The general trend of these distributions will be revealed by integrating the gene-wise QQ plots. The integration was performed using expression data further normalized among individual genes, and then determining the distributions of the renormalized expression data for each rank among individual genes (see Methods). The data distribution for each of the ranks was presented using a box and whisker plot and compared with the theoretical value of normal distribution (Figure 1). The median of each rank distributed along the y=x line, and the height of each box and the length of each whisker showed similar levels of data fluctuations among ranks. Both the coincidence with the normal distribution and the similarity in data fluctuations suggest that the variation of gene expression levels tended toward a normal distribution (Figure 1).

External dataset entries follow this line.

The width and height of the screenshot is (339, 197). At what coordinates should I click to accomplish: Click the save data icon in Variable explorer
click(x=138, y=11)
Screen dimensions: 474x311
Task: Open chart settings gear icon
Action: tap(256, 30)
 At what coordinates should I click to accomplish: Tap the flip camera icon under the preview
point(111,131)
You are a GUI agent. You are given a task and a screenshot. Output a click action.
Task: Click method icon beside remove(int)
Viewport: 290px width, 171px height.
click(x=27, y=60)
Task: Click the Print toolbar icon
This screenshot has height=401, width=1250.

The compensating method and the number of declared positive genes

To determine the effects of the FWER and FDR compensating methodologies, the test results were compensated accordingly, and the numbers of significant genes were compared (Table 1). The first category of groups compared high calorie and normal diets, with and without Resveratrol administration. The Agilent chips, which measure a gene by using a probe of a single spot, were used in this category. Repeats of five or four measurements were normalized and processed by t-tests. The second category compared the effects of very low fat and normal diets in the Scd-/- mouse and the +/+ mouse. The Affymetrix GeneChips, which measure a gene by using several probes separately placed in the chip, were used in this category. The differences between the experimental groups were tested by using two-way ANOVA on the normalized PM data (Methods). Additionally, as the third category of groups, t-tests were performed by using gene expression data, which are estimated by summarizing the corresponding PM data of a gene. Since ANOVA on the PM data can handle a ten-fold larger number of data points, the estimated p-values could become quite low. Therefore, almost half of the genes remained positive in FWER compensations (Table 1, Bonferroni and Holm entries). However, in those values estimated from gene data by t-tests, the compensations severely reduced the number of positive genes, even by FDR compensation, and no differences could be found in some combinations.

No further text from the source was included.